The Po-Rating Standardisation Exercise is nearly complete. I sent the same pamphlet to 34 reviewers to rate, using the four criteria we’ve had in place since the tripartite review system went online. The results are very interesting. It doesn’t surprise me that the judgement on the poetry varies dramatically (a 4 being the lowest and a 10 the highest). However, it does surprise me that the variation on production quality is almost as wide (lowest 5, highest 10). I’m still thinking about how to put the feedback on this together.
Meanwhile, the latest issue of The Bow-Wow Shop is out. I particularly liked the bit on How Editors Choose. The return from Peter and Ann Sansom is cheering. The lack of return from some editors provokes many an evil chuckle. The B-W Shop has a great logo. I find the fully-justified white on black text extremely hard going though (I cut and paste into Word, change the justification and THEN read it) but at least the web makes that possible. (And the reviews are a long, long column, entailing endless scrolling and encouraging the supposition that nobody reads reviews anyway). And the left-hand toolbar lists the contents of issue 5 immediately on top of issue 4, which is confusing at best. Ezines are still thinking about themselves. Ease of reading on screen is paramount and rarely achieved. So much easier to work out how to accomplish this on paper, because of the centuries of forerunners.

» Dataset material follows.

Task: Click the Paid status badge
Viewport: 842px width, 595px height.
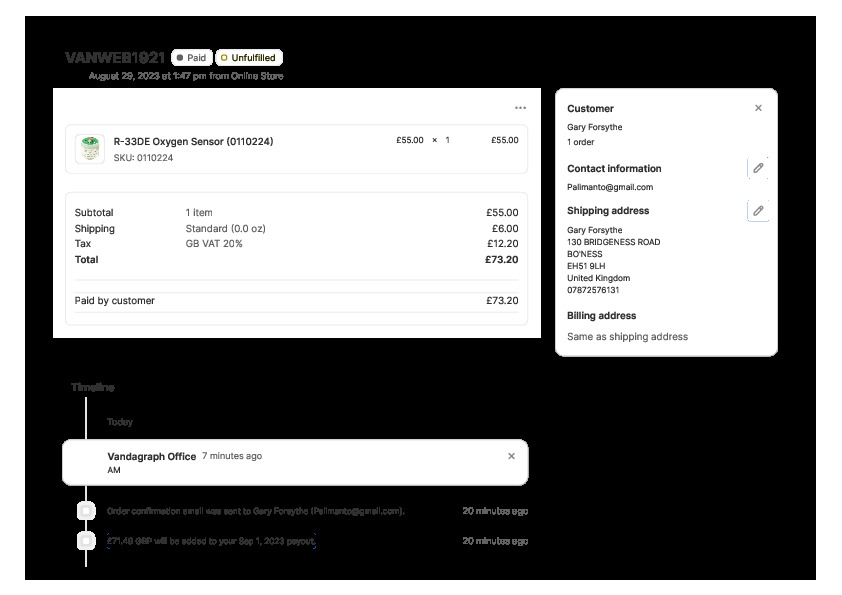Action: (191, 58)
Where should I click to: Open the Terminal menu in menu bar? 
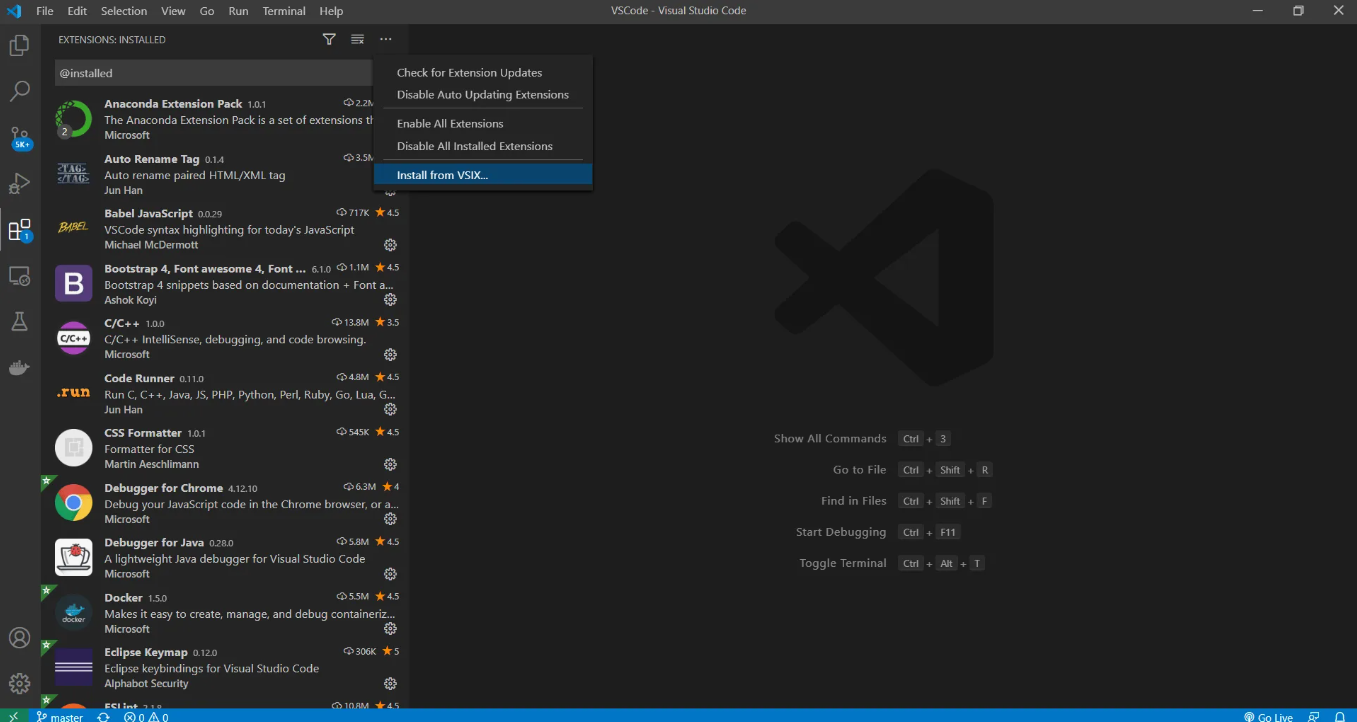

Allegedly, an affiliation has been agreed between B-W Shop and P N Review, two very different publications but with some of the same writers. I think of P N Review, which I have had cause to admire in many ways over the years (not least for surviving and retaining its own character), as a solidly male magazine. Lots of lengthy male reflections in a solidly male prose style. Thankfully, there are bits in this Bow-Wow by interesting women like Nancy Campbell, reporting on her experience as writer in residence in Upernavik Museum, Greenland. I don’t mean to go ON about the male/female balance. It’s just a reminder that there are some women writing excellent prose. Haul more of them in!
Peter Daniels in the Bow-Wow also reviews some HappenStance publications appreciatively, which is nice and the appreciation is appreciated. He says HappenStance has style and a sense of purpose. Health warning: you have to scroll a long way down a fully-justified reviews column to find his comments on Paula Jennings (Out of the Body of the Green Girl), Clare Best (Treasure Ground) and Jon Stone (Scarecrows): look for the bit titled The Pamphleteers March On. And yes, there does seem to be a lot of fuss about pamphlets lately. It is still hard to sell 150 copies of anything — believe me.
Now, I must go make another pamphlet. And maybe some breakfast with purpose and style.